In California, what specific rights concerning termination, transfer, or non-renewal are provided to Ledgers franchisees?
Ledgers Franchise · 2025 FDDAnswer from 2025 FDD Document
As to franchises governed by the California Franchise Investment Law, if any of the terms of the Disclosure Document are inconsistent with the terms below, the terms below control.
California Business and Professions Code Sections 20000 through 20043 provide rights to you concerning termination, transfer or non-renewal of a franchise. If the Franchise Agreement or Agreement contains provisions that are inconsistent with the law, the law will control.
The Franchise Agreement provide for termination upon bankruptcy. This provision may not be enforceable under Federal Bankruptcy Law (11 U.S.C.A. Sec. 101 et seq.).
The Franchise Agreement contain covenants not to compete which extend beyond the termination of the agreements. These provisions may not be enforceable under California law.
Section 31125 of the California Corporation Code requires the franchisor to provide you with a disclosure document before asking you to agree to a material modification of an existing franchise.
Source: Item 22 — CONTRACTS (FDD page 46)
What This Means (2025 FDD)
According to Ledgers' 2025 Franchise Disclosure Document, California franchisees have specific rights regarding termination, transfer, or non-renewal, as provided under the California Business and Professions Code Sections 20000 through 20043. The FDD states that if any terms within the Ledgers Franchise Agreement are inconsistent with these California laws, the state law will take precedence.

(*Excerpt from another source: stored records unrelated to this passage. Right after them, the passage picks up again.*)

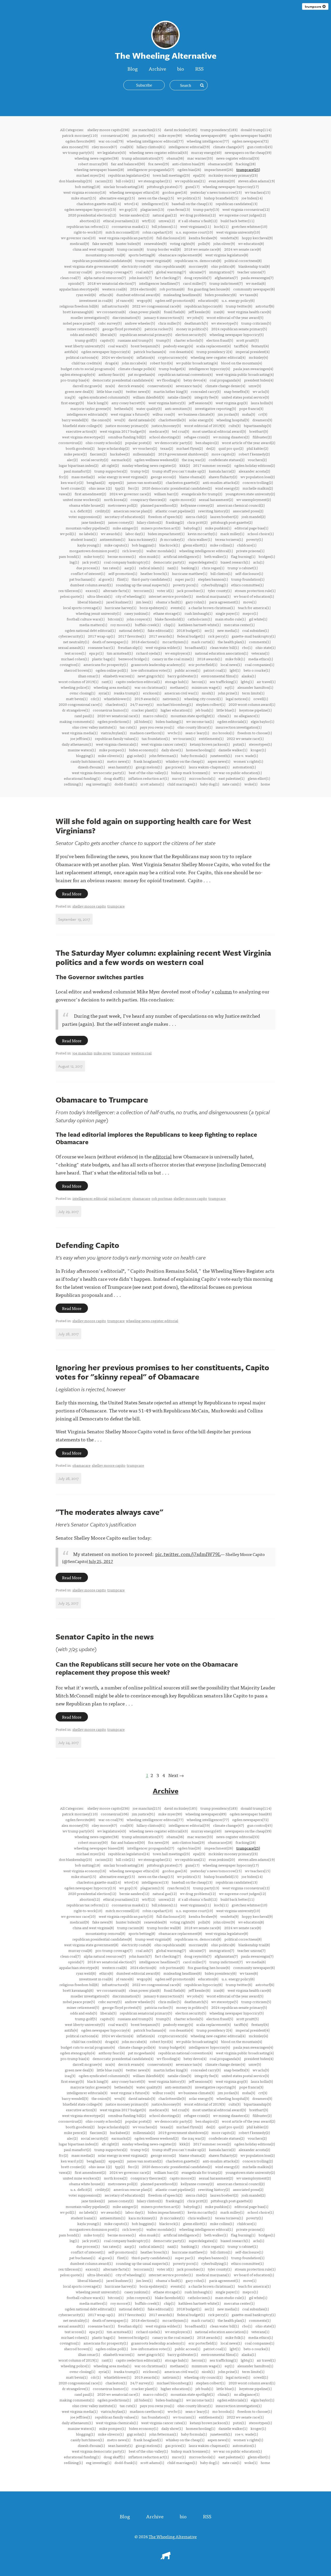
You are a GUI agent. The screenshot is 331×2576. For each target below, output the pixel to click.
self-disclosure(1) (249, 573)
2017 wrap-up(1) (101, 636)
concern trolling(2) (258, 482)
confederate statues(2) (226, 459)
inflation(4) (146, 357)
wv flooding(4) (168, 380)
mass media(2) (83, 477)
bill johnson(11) (164, 226)
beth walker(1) (216, 556)
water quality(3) (149, 408)
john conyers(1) (139, 619)
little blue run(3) (110, 391)
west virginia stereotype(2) (83, 437)
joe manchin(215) (147, 129)
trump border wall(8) (164, 249)
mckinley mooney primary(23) (233, 175)
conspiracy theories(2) (148, 499)
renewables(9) (155, 243)
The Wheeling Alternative (173, 2536)
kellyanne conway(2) (197, 505)
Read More (71, 893)
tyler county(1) (219, 590)
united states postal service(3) (245, 397)
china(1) (224, 715)
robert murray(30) (93, 164)
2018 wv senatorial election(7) (111, 283)
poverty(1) (254, 539)
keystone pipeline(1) (255, 710)
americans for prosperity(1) (106, 664)
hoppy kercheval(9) (257, 238)
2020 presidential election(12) (92, 215)
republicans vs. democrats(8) (198, 260)
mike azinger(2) (125, 528)
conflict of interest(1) (88, 573)
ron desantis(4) (181, 351)
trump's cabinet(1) (243, 568)
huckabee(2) (120, 454)
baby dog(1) (209, 784)
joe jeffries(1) (81, 738)
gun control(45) (259, 146)
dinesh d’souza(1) (91, 767)
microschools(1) (202, 778)
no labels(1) (88, 533)
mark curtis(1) (202, 642)
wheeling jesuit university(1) (98, 613)
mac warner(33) (200, 158)
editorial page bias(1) (251, 528)
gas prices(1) (175, 767)
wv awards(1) (111, 533)
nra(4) (110, 385)
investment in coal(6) (96, 300)
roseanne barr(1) (101, 647)
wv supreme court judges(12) (242, 215)
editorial (162, 1156)
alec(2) (72, 459)
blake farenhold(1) (169, 619)
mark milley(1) (232, 533)
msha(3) (248, 414)
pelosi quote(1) (72, 596)
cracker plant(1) (144, 710)
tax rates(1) (112, 568)
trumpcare (313, 6)
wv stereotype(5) (224, 323)
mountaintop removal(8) (105, 255)
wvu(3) (119, 420)
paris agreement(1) (224, 602)
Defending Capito (87, 1244)
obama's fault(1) (169, 602)
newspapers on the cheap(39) (248, 152)
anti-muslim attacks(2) (221, 482)
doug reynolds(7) (197, 277)
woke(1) (250, 784)
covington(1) (70, 664)
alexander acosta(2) (254, 471)
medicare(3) (159, 431)
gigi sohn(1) (136, 755)
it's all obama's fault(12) (197, 220)
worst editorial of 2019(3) (204, 425)
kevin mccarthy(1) (202, 533)
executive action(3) (81, 431)
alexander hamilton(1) (255, 687)
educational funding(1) (82, 778)
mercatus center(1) (239, 624)
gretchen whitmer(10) (249, 226)
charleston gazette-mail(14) (99, 203)
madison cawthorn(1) (147, 733)
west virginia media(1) (79, 733)
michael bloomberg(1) (175, 704)
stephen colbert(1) (210, 704)
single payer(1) (227, 613)
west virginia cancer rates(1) (163, 744)
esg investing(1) (98, 784)
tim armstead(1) (120, 653)
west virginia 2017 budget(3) (123, 431)
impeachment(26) (218, 169)
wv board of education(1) (254, 596)
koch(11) (221, 226)
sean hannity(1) (120, 767)
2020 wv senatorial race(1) (118, 715)
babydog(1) (193, 528)
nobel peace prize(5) (79, 323)
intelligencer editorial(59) (189, 146)
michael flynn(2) (189, 448)
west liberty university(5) (85, 346)
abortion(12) (90, 220)
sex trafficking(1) (223, 681)
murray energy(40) (206, 152)
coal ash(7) (144, 272)
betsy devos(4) (195, 380)
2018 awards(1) (209, 659)
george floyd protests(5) (121, 329)
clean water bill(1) (224, 647)
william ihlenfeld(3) (148, 397)
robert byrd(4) (161, 363)
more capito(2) (223, 454)
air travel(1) (266, 681)
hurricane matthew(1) (189, 573)
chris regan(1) (213, 568)
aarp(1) (130, 568)
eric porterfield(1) (203, 664)
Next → (176, 1775)
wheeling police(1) (75, 687)
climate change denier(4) (225, 385)
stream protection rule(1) (255, 590)
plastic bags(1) (103, 659)
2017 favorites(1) (132, 636)
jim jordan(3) (228, 414)
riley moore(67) (104, 146)
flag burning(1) (243, 556)
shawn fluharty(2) (223, 477)
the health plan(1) (232, 642)
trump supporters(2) (110, 471)
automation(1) (244, 767)
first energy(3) (72, 403)
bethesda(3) (123, 408)
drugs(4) (111, 363)
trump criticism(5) (256, 323)
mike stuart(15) (83, 198)
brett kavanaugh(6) (78, 311)
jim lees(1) (144, 602)
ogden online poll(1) (112, 670)
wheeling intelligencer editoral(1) (206, 550)
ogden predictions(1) (114, 721)
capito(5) (107, 340)
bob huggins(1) (144, 545)
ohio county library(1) (194, 727)
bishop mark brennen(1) (190, 772)
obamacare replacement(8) (180, 255)
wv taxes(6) (249, 294)
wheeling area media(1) (112, 687)
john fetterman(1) (163, 755)
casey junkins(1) (137, 613)
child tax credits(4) (87, 363)
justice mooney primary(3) (127, 425)
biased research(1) (235, 562)
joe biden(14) (252, 198)
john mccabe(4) (134, 363)
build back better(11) (237, 220)
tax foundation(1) (156, 738)
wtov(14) (131, 203)
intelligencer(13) (155, 203)
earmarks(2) (121, 459)
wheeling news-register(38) (96, 158)
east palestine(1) (231, 778)
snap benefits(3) (236, 391)
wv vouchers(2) (145, 448)
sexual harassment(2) (216, 499)
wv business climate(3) (196, 414)
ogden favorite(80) (80, 141)
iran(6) (219, 311)
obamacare (141, 1198)
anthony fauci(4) (112, 374)
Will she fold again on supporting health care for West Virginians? (153, 825)
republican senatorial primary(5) (146, 334)
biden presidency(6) (220, 294)
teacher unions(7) (251, 272)
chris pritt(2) (197, 522)
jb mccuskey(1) (172, 539)
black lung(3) (97, 403)
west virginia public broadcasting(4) (245, 374)
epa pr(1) (96, 653)
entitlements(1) (211, 738)
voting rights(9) (182, 243)
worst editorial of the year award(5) (235, 317)
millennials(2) (144, 454)
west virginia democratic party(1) (98, 772)
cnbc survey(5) (110, 323)
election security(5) (190, 334)
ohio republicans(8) (169, 266)
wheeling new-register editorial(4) (218, 357)
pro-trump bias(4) (75, 380)
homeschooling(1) (200, 750)
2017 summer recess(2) (212, 465)
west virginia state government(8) (91, 266)
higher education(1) (176, 710)
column (223, 991)
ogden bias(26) (189, 169)
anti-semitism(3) (178, 408)
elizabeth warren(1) (118, 676)
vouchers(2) (257, 459)
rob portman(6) (172, 289)
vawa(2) (65, 494)
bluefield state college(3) (82, 425)
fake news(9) (102, 243)
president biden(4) (258, 380)
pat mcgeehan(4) (141, 374)
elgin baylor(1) (262, 721)
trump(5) (163, 340)
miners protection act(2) (160, 528)
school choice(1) (260, 533)
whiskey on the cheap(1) (185, 761)
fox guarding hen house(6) (209, 289)
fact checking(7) (168, 277)
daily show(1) (172, 750)
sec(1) (209, 630)
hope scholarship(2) (113, 448)
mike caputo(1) (116, 545)
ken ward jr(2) (72, 482)
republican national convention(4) (185, 374)
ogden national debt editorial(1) (90, 630)
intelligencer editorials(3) (87, 414)
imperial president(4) (252, 351)
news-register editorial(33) (237, 158)
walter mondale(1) (161, 550)
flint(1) (122, 579)
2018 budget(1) (189, 630)
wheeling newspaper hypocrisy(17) (231, 186)
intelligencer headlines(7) (159, 283)
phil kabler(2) (257, 448)
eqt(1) (229, 687)
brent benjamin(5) (145, 346)
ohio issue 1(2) (100, 488)
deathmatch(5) (196, 323)
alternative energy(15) (117, 198)
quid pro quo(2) (231, 448)
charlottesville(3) (172, 420)
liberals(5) (108, 334)
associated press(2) (248, 511)
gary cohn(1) (196, 602)
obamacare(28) (220, 164)
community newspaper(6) (254, 289)
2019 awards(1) (146, 698)
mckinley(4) (258, 357)
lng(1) (74, 562)
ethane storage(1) (167, 613)
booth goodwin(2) (80, 448)
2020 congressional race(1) (80, 704)
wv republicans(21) (190, 181)
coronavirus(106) (115, 135)
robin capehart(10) (157, 232)
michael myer (120, 1198)
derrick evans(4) (131, 385)
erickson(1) (152, 693)
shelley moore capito (89, 906)
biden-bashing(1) (169, 721)
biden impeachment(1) (166, 533)
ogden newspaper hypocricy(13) (90, 209)
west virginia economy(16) (84, 192)
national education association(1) (221, 653)
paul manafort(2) (77, 471)
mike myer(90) (170, 135)
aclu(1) (258, 562)
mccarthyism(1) (175, 642)
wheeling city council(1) (203, 698)
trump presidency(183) (218, 129)
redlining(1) (73, 784)
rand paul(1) (84, 715)
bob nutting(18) (87, 186)
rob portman (162, 1198)
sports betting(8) (142, 255)
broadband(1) (196, 647)
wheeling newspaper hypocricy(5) (236, 334)
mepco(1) (250, 613)
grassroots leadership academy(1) (158, 664)
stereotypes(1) (260, 744)
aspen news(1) (219, 761)
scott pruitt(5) (247, 340)
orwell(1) (260, 698)
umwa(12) (167, 220)
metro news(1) (118, 761)
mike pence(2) (75, 454)
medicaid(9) (79, 243)
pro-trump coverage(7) (113, 272)
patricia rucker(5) (159, 329)
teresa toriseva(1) (229, 539)
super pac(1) (185, 579)
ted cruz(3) (180, 431)
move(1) (249, 602)
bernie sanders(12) (134, 215)
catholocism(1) (200, 619)
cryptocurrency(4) (172, 357)
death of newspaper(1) (110, 642)
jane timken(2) (93, 522)
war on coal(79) (111, 141)
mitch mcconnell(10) (122, 232)
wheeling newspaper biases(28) (99, 169)
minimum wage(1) (206, 687)
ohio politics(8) (223, 266)
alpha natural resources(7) (105, 277)
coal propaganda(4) (225, 380)
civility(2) (102, 511)
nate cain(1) (231, 784)
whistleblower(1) (117, 698)
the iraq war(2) (193, 459)
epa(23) (199, 175)
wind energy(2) (227, 488)
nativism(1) (172, 698)
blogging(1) (85, 755)
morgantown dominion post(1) (94, 550)
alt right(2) (110, 465)
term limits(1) (253, 693)
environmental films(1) (219, 676)
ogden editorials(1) (232, 721)
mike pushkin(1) (218, 528)
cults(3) (234, 425)
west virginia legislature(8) (226, 255)
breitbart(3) (258, 431)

This ensures that California franchisees are protected by the rights granted to them under state law, regardless of what the franchise agreement might state.
Specifically, the Ledgers Franchise Agreement includes provisions for termination upon bankruptcy, but the FDD notes that these provisions may not be enforceable under Federal Bankruptcy Law (11 U.S.C.A. Sec. 101 et seq.). Additionally, the Franchise Agreement contains covenants not to compete that extend beyond the termination of the agreement, but these may also be unenforceable under California law.
Furthermore, California Corporation Code Section 31125 mandates that Ledgers provide a disclosure document to the franchisee before asking them to agree to any material modifications to the existing franchise agreement. The FDD also clarifies that franchisees must sign a general release if they renew or transfer their franchise; however, California Corporation Code 31512 voids any waiver of rights under the Franchise Investment Law (California Corporations Code 31000 through 31516), and Business and Professions Code 20010 voids any waiver of rights under the Franchise Relations Act (Business and Professions Code 20000 through 20043). This ensures that franchisees cannot inadvertently waive their legal protections during renewal or transfer processes.
Finally, the Ledgers Franchise Agreement contains a liquidated damages clause, but the FDD points out that under California Civil Code Section 1671, certain liquidated damages clauses are unenforceable. This comprehensive set of disclosures aims to protect California franchisees by ensuring their rights under state law are upheld and that they are fully informed of any potential conflicts between the franchise agreement and California law.